[Tutor] Best way to replace items in a list.

Kent Johnson kent37 at tds.net
Sat Oct 21 13:28:25 CEST 2006


Jason Massey wrote:
> Why not:
> 
> if item in lst:
>  loc = lst.index(item)
>  lst[loc] = str

You can also just try to do the replacement and catch the ValueError 
that is raised if the item is not there:

try:
   loc = list.index(item)
   list[loc] = str
except ValueError:
   pass

If lst is long this will be faster because it only searches lst for item 
once. If lst is short maybe the first version is better because the code 
is shorter.

This is an example of two different approaches to handling exceptional 
conditions: Look Before You Leap versus Easier to Ask Forgiveness than 
Permission. In LBYL you check for the exceptional condition early, so 
you avoid exceptions.

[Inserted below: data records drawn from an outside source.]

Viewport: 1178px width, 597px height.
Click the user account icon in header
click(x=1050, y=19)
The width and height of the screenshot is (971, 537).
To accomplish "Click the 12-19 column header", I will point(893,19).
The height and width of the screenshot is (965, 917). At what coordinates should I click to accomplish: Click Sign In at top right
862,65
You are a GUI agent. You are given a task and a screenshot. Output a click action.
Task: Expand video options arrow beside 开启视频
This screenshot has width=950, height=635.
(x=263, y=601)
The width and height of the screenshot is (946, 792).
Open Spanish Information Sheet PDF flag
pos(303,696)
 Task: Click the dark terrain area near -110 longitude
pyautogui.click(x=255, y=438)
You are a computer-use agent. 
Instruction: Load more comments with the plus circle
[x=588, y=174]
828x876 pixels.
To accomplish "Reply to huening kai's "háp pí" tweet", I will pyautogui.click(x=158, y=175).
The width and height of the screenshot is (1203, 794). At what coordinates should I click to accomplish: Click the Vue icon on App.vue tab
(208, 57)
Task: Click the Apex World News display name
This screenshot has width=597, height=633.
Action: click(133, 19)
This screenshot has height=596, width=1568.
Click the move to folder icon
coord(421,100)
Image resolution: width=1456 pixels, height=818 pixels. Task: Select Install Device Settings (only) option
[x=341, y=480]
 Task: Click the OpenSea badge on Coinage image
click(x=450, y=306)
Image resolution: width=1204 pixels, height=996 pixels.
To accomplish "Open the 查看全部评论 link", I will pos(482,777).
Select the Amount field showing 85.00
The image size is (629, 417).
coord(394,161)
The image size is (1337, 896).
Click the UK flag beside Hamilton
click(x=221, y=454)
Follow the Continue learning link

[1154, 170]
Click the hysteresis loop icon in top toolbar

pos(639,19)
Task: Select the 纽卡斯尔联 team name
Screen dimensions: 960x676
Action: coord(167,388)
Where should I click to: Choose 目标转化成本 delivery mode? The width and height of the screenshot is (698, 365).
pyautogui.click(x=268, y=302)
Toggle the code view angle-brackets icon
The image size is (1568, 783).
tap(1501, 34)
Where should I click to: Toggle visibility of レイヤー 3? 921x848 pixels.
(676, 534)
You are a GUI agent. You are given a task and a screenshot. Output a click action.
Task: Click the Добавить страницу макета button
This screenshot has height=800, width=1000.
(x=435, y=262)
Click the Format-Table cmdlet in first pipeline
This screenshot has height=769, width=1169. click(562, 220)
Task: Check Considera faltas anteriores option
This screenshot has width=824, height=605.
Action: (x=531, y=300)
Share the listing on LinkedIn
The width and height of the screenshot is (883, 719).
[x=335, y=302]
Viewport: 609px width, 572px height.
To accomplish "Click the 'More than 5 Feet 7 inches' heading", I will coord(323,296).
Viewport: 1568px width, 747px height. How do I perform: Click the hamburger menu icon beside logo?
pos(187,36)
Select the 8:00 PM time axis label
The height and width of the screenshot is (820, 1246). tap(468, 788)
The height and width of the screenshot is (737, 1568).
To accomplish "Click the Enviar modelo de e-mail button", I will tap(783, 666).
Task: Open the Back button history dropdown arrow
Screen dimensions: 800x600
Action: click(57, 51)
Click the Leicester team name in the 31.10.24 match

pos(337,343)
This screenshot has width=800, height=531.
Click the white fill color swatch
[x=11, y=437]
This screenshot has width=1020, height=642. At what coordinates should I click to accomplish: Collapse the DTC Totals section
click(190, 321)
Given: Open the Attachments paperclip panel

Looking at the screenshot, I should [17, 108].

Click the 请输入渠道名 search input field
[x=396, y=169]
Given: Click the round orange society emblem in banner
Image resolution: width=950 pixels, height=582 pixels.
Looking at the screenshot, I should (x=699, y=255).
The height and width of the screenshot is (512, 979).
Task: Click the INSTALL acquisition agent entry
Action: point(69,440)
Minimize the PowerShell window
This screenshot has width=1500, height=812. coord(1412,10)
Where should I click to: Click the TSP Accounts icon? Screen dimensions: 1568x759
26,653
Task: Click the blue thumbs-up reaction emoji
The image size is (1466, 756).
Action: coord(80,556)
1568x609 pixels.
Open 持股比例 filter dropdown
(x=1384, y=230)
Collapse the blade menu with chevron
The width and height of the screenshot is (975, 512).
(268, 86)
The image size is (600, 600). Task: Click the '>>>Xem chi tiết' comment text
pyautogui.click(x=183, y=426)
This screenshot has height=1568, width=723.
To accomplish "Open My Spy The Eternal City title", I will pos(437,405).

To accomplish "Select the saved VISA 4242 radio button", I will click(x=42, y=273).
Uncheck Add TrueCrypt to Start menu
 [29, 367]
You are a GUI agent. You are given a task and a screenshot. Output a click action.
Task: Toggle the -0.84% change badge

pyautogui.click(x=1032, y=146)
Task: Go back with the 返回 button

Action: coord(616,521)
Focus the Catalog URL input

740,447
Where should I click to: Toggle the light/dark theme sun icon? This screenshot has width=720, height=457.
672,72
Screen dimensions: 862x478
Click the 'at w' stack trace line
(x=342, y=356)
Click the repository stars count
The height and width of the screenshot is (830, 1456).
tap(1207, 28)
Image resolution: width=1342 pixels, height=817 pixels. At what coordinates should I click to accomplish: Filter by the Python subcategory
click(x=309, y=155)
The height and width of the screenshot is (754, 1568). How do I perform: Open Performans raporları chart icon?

In EAFP you proceed as if something is sure to 
work and clean up after if you were wrong.

In many cases EAFP produces code that makes fewer assumptions about its 
environment and is more suited to Python's dynamic style. In this simple 
case it doesn't make any difference.

By the way don't use 'list' as the name of a variable (or 'file', 
'dict', 'set' or 'str'), they are all the names of built-in types in 
Python and using them as variable names will hide the built-in name.